Exports to China, Japan's biggest two-way trading partner, rose by 0.4 per cent in May to 1.05 trillion yen (S$12.8 billion), however, while imports from China were down 2.7 per cent to 1.4 trillion yen. Exports to the European Union, meanwhile, grew by 14.5 per cent to 606 billion yen while imports increased 5.7 per cent to 652.8 billion yen.
The drop in Japan's overall exports last month coincided with a 3.6 per cent fall in imports, in the wake of the consumption tax hike.
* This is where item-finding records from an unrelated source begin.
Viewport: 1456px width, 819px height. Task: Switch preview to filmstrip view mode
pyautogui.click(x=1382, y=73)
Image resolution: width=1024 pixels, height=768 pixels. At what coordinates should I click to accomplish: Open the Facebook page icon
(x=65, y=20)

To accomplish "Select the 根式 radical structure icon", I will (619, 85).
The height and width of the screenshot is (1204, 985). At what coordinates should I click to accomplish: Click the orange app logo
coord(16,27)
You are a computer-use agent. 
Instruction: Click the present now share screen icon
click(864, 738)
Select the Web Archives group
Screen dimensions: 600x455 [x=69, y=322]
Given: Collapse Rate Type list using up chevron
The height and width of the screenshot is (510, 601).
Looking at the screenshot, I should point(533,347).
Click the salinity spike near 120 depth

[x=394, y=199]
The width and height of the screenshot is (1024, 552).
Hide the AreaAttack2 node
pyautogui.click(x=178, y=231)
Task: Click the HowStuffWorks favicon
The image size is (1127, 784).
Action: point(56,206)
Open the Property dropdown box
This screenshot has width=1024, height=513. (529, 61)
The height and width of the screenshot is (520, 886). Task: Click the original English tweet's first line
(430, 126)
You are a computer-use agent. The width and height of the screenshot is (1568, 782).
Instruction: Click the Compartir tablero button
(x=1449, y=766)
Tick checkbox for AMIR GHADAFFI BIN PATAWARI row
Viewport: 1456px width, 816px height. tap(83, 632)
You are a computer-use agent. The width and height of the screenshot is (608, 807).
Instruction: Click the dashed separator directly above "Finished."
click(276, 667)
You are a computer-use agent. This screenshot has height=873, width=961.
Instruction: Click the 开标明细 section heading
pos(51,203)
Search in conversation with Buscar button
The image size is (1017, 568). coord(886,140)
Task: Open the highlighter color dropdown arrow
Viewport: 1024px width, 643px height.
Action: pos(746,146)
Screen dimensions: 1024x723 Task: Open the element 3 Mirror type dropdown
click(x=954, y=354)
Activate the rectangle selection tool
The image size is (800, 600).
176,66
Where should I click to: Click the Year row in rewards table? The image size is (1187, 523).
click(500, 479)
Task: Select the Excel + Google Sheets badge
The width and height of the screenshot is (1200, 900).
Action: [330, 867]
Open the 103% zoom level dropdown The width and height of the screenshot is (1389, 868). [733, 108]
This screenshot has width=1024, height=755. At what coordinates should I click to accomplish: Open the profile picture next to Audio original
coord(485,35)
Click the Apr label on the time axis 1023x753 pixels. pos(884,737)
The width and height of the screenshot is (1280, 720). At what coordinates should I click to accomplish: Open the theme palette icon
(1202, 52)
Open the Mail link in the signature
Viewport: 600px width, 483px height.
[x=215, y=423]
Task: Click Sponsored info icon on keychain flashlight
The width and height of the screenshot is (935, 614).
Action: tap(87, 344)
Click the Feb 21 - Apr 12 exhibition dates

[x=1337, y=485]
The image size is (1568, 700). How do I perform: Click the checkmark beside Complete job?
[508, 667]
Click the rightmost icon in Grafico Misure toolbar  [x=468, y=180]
This allowed the nation's trade balance to show a second consecutive monthly decline but trade deficits are expected to continue in coming months, analysts said.
Japan's trade deficit came out at 909 billion yen last month, marking just under two years of consecutive monthly deficits but was 8.3 per cent lower than the level a year earlier, Japan's Ministry of Finance reported.
The value of imports fell 3.6 per cent to 6.5 trillion yen, down for the first time in 19 months, with those of crude oil falling by 15 per cent and of coal plunging 24.4 per cent, suggesting production activities have been petering out after the consumption tax hike.
Exports, meanwhile, decreased by 2.7 per cent in value to 5.6 trillion yen, as overseas sales of marine vessels and motor vehicles dropped by 33 per cent and 4.3 per cent, respectively. Car shipments fell for the first time in 14 months, the finance ministry added.
The drop in exports was sharper than economists had forecast and followed a 5 per cent rise in Japan's April exports. This highlights the delay in advanced economy recovery filtering through to exporting firms, analysts explained.
This was underscored in Singapore's exports for May, which unexpectedly fell on weak shipments to its key markets, Reuters reported yesterday.
Singapore's non-oil domestic exports to the United States fell 8.8 per cent in May from a year earlier, compared with 11.7 per cent growth in April, Reuters said.
In South Korea, exports to the US rose 5.5 per cent on-year, but that was much slower than April's 19.3 per cent jump.
The finance ministry data showed that Japan's US-bound exports fell 2.8 per cent in May, the first drop in 17 months led by decline in car shipments.
Exports to Asia, which account for more than half of Japan's total exports, fell 3.4 per cent in May from their level a year earlier.